Even though his name sounds very Swedish, Eric Johansson grew up with German foster parents and his native language was therefore German. Dresden was an important and thriving cultural city in Europe at the beginning of the 20th century, frequently visited by some of the greatest modernist artists and it was also the city to host two of the most prominent art galleries in Germany at that time. The German expressionist movement was founded in Dresden through “Die Brücke”, by the first generation of expressionists Erich Heckel, Emil Noldem Karl Schmidt-Rottluff and Ernst Ludwig Kirschner. After the Nazis came to power in 1933, the city developed into one of the most important German cities for the growing Nazi movement, ideas that Eric Johansson strongly disagreed with through his membership in the Communist party. Due to his marriage with a Jewish woman and his own revolutionary interests, he soon caught the Nazi party’s attention. Through his Swedish citizenship he managed to receive a certain protection but a misplaced comment about Herman Göring during a restaurant visit led to Eric Johansson being kept in prison for four months – and when he finally got released he managed to flee the war-torn Germany through Czechoslovakia and Poland to Sweden, where he spent the rest of his life.
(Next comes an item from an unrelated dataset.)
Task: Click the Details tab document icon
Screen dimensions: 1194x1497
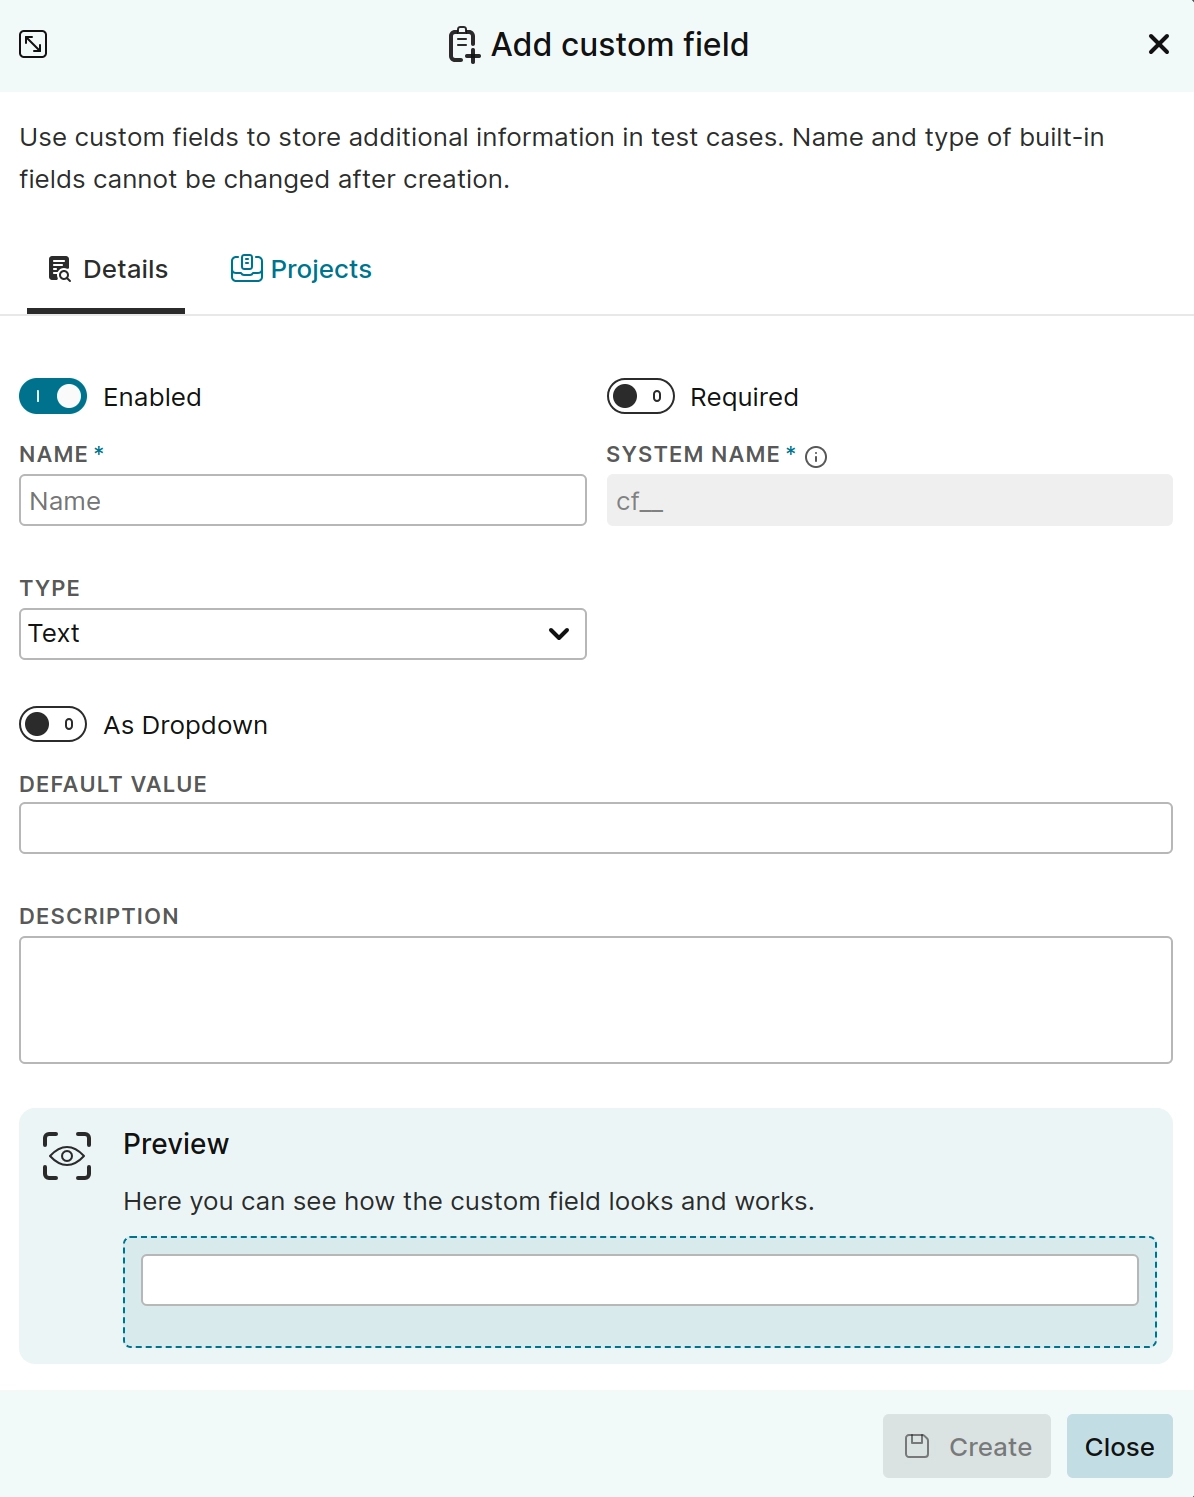Action: 60,269
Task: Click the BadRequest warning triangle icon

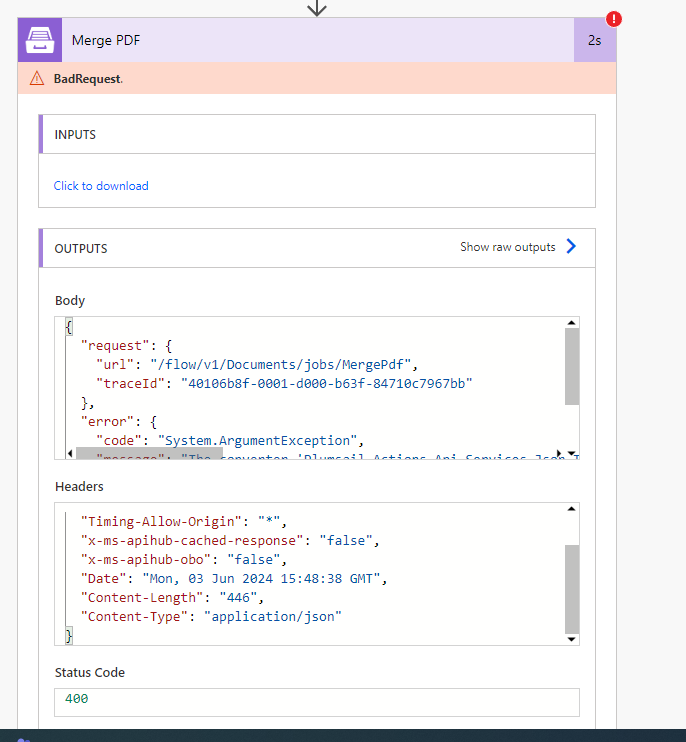Action: tap(37, 78)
One of the artists that often visited Dresden before the war was Oskar Kokoschka, whose paintings would hang next to Eric Johansson’s at the famous art exhibition arranged by the Nazis “Entartete Kunst” in the mid 1930’s. In the same room, the public could also view art works by masters such as Schwitters, Dix, Grosz, Kandinsky and Mondrian and Eric Johansson was therefore the only Swedish artist categorized by the Nazis as a degenerated artist. A large part of his production and art works were never found – probably burned at the Berlin Fire Department’s Farm in March 1939 together with 1003 oil paintings and 3825 watercolours, drawings and prints by artists whose operation was shut down by the Nazis.

Among the works presented in this catalogue, “Soldyrkan” (cat. no. 2040) is one of the highlights, a watercolour painted with significant inspiration from Wassily Kandinsky’s early works and executed in the 1910’s in Dresden. From the same period a number of interesting self-portraits can be seen in the auction. “Self-portrait with a pipe” (cat. no. 2012) from 1918 and the drawing “Cubist Selfportrait” (cat. no. 2001) show Eric Johansson’s versatility and skill as an artist. Expressionism as a movement can be fully viewed in cat. no. 2020, a canvas painted on both sides. “Selbstmorderin” shows the despair and frustration during the on-going war, while the other side depicts a woman painted in bold and contrasting colours.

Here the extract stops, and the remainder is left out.